Spin-polarized transport through a single-level quantum dot in the Kondo regime

TL;DR

This paper investigates how spin-polarized currents behave through a quantum dot in the Kondo regime, revealing how exchange interactions and lead polarization affect the Kondo peak and conductance.

Contribution

It provides a theoretical analysis of nonequilibrium transport in a quantum dot with ferromagnetic leads, incorporating exchange interactions via an effective field and exploring various lead configurations.

Findings

Kondo peak becomes spin-split with nonzero exchange field

Spin-splitting leads to suppression of zero bias conductance

Different lead configurations significantly affect transport properties

Abstract

Nonequilibrium electronic transport through a quantum dot coupled to ferromagnetic leads (electrodes) is studied theoretically by the nonequilibrium Green function technique.
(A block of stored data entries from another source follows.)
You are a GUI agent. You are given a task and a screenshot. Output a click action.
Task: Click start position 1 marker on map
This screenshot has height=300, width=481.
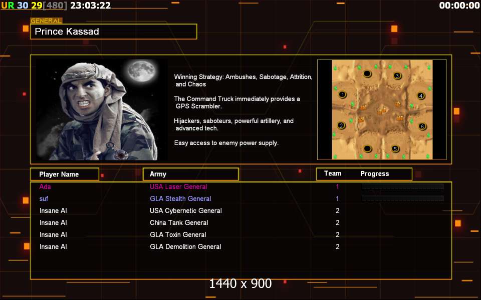click(343, 95)
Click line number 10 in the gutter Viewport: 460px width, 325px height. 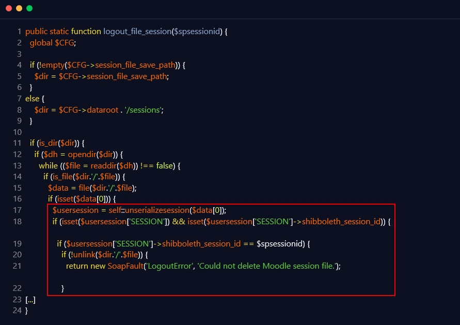(17, 132)
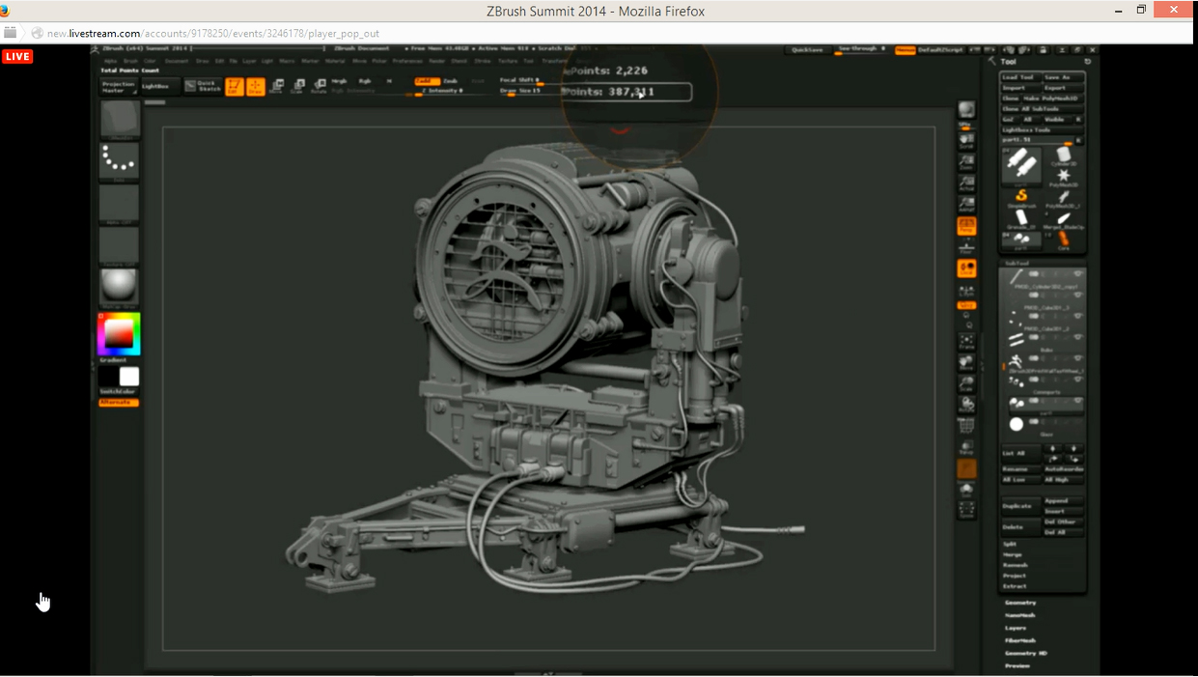Image resolution: width=1198 pixels, height=677 pixels.
Task: Expand the Layers subpalette
Action: pyautogui.click(x=1015, y=628)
The system is described by the Anderson model with arbitrary correlation parameter $U$. Exchange interaction between the dot and ferromagnetic electrodes is taken into account {\it via} an effective molecular field. The following situations are analyzed numerically: (i) the dot is symmetrically coupled to two ferromagnetic leads, (ii) one of the two ferromagnetic leads is half-metallic with almost total spin polarization of electron states at the Fermi level, and (iii) one of the two electrodes is nonmagnetic whereas the other one is ferromagnetic. Generally, the Kondo peak in the density of states (DOS) becomes spin-split when the total exchange field acting on the dot is nonzero. The spin-splitting of the Kondo peak in DOS leads to splitting and suppression of the corresponding zero bias anomaly in the differential conductance.